Demjanjuk charged over WWII killings

MUNICH — Retired auto worker John Demjanjuk was formally charged today with 27,900 counts of acting as an accessory to murder — one for every person who died at Sobibor during the time he is accused of serving as a guard at the Nazi death camp.

The charges against the 89-year-old retired auto worker, who was deported from the U.S. in May, were filed at a Munich state court, prosecutors in the city said in a brief statement.

Doctors cleared the way for formal charges earlier this month, determining that Demjanjuk was fit to stand trial so long as court hearings do not exceed two 90-minute sessions per day.

The court must now decide whether to accept the charges — usually a formality — and set a date for the trial. Court spokeswoman Margarete Noetzel said the trial was unlikely to start before the autumn.

Demjanjuk lawyer Guenther Maull had no immediate comment on the charges, saying he had not yet seen them.

Charges of accessory to murder carry a maximum sentence of 15 years in prison in Germany.

Prosecutors accuse Demjanjuk of serving as a guard at the Sobibor camp in Nazi-occupied Poland in 1943.

Demjanjuk, a native of Ukraine, says he was a Red Army soldier who spent the war as a prisoner of war and never hurt anyone.

But Nazi-era documents obtained by U.S. justice authorities and shared with German prosecutors include a photo ID identifying Demjanjuk as a guard at the Sobibor death camp and saying he was trained at an SS facility for Nazi guards at Trawniki, also in Nazi-occupied Poland. U.S. and German experts have declared the ID genuine.

Demjanjuk gained U.S. citizenship in 1958. The U.S. Justice Department moved to revoke the citizenship in 1977, alleging he hid his past as a Nazi death camp guard, and it was revoked in 1981.

Demjanjuk was tried in Israel over accusations that he was the notorious “Ivan the Terrible” at the Treblinka death camp in Poland. He was found guilty in 1988 of war crimes and crimes against humanity but the conviction was overturned by the Israeli Supreme Court.

That decision came after Israel won access to Soviet archives, which had depositions given after the war by 37 Treblinka guards and forced laborers who said “Ivan” was a different Ukrainian named Ivan Marchenko.

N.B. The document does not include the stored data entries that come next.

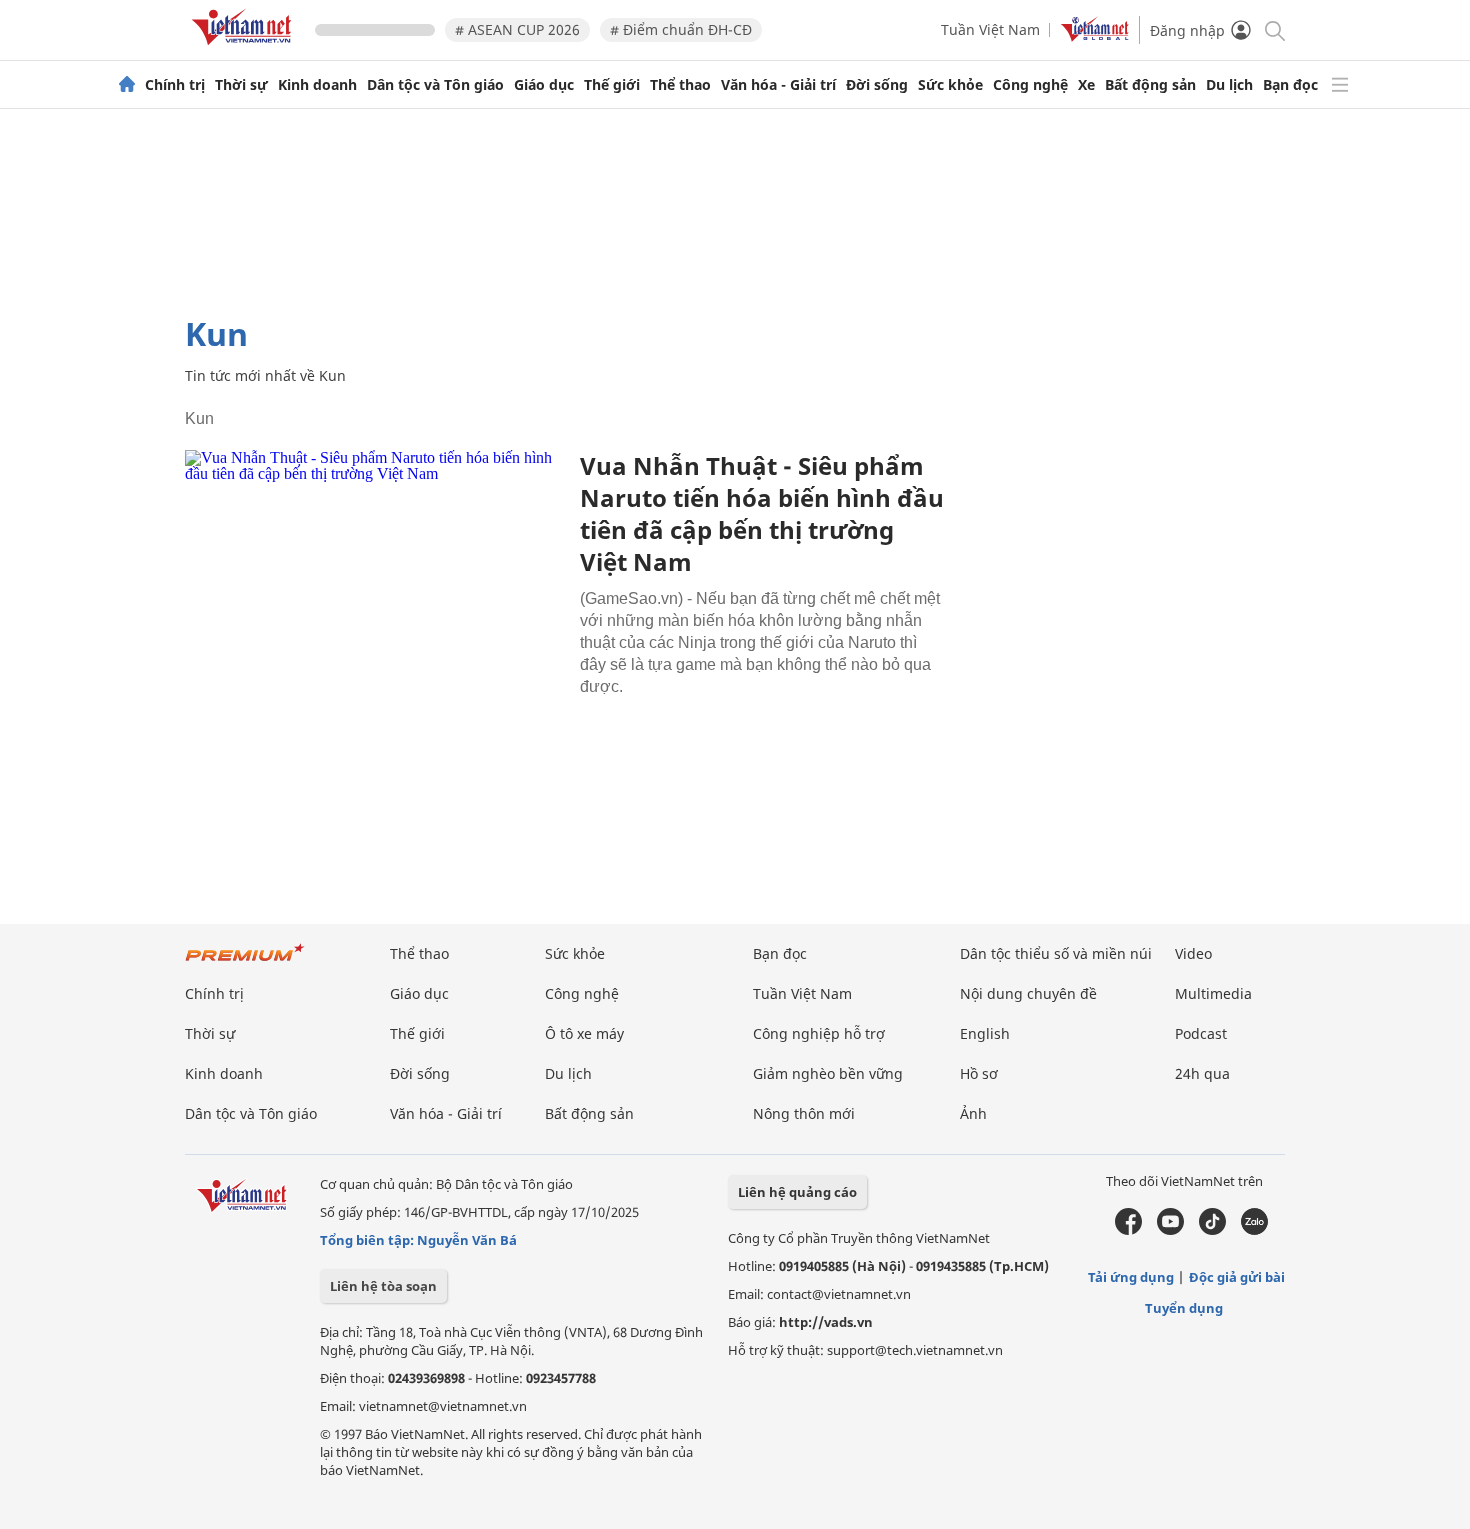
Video (1193, 953)
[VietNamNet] (127, 85)
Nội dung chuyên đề (1028, 993)
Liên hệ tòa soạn (383, 1286)
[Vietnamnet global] (1095, 36)
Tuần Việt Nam (990, 29)
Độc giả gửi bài (1237, 1277)
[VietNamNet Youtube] (1170, 1230)
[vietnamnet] (245, 48)
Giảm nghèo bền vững (828, 1073)
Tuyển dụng (1184, 1308)
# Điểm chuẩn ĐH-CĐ (681, 29)
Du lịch (1229, 85)
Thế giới (612, 85)
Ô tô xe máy (584, 1033)
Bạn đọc (1290, 85)
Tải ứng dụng (1131, 1277)
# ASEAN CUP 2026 (517, 29)
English (985, 1033)
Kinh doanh (317, 85)
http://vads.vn (826, 1322)
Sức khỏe (950, 85)
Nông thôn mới (804, 1113)
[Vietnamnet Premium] (245, 962)
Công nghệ (1030, 85)
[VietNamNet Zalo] (1254, 1230)
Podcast (1201, 1033)
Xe (1086, 85)
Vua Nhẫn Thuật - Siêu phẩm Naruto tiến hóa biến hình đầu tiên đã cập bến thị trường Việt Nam (762, 513)
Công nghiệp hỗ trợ (819, 1033)
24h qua (1202, 1073)
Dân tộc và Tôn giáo (435, 85)
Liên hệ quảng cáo (797, 1192)
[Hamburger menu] (1340, 85)
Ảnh (973, 1113)
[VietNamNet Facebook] (1128, 1230)
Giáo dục (544, 85)
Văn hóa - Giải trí (778, 85)
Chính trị (175, 85)
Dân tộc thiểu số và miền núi (1056, 953)
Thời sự (241, 85)
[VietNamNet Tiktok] (1212, 1230)
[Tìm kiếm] (1273, 29)
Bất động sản (1150, 85)
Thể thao (680, 85)
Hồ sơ (979, 1073)
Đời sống (877, 85)
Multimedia (1213, 993)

Demjanjuk’s U.S. citizenship was restored in 1998. However, a U.S. judge revoked it again in 2002 based on fresh Justice Department evidence showing he concealed his service at Sobibor and other Nazi-run death and forced-labor camps from immigration officials.

A U.S. immigration judge ruled in 2005 he could be deported to Germany, Poland or Ukraine. Munich prosecutors issued an arrest warrant for him in March.

They accused him in that warrant of being an accessory to murder in 29,000 cases. However, that number was reduced in the charges because, of the people transported to Sobibor, “many did not survive the journey,” said Anton Winkler, a spokesman for Munich prosecutors.

Efraim Zuroff, the top Nazi-hunter at the Simon Wiesenthal Center, welcomed the filing of formal charges.

“This is obviously an important step forward,” Zuroff said by telephone from Jerusalem. “We hope that the trial itself will be expedited so that justice will be achieved and he can be given the appropriate punishment.”

“The effort to bring Demjanjuk to justice sends a very powerful message that the passage of time in no way diminishes the guilt of the perpetrator,” Zuroff said.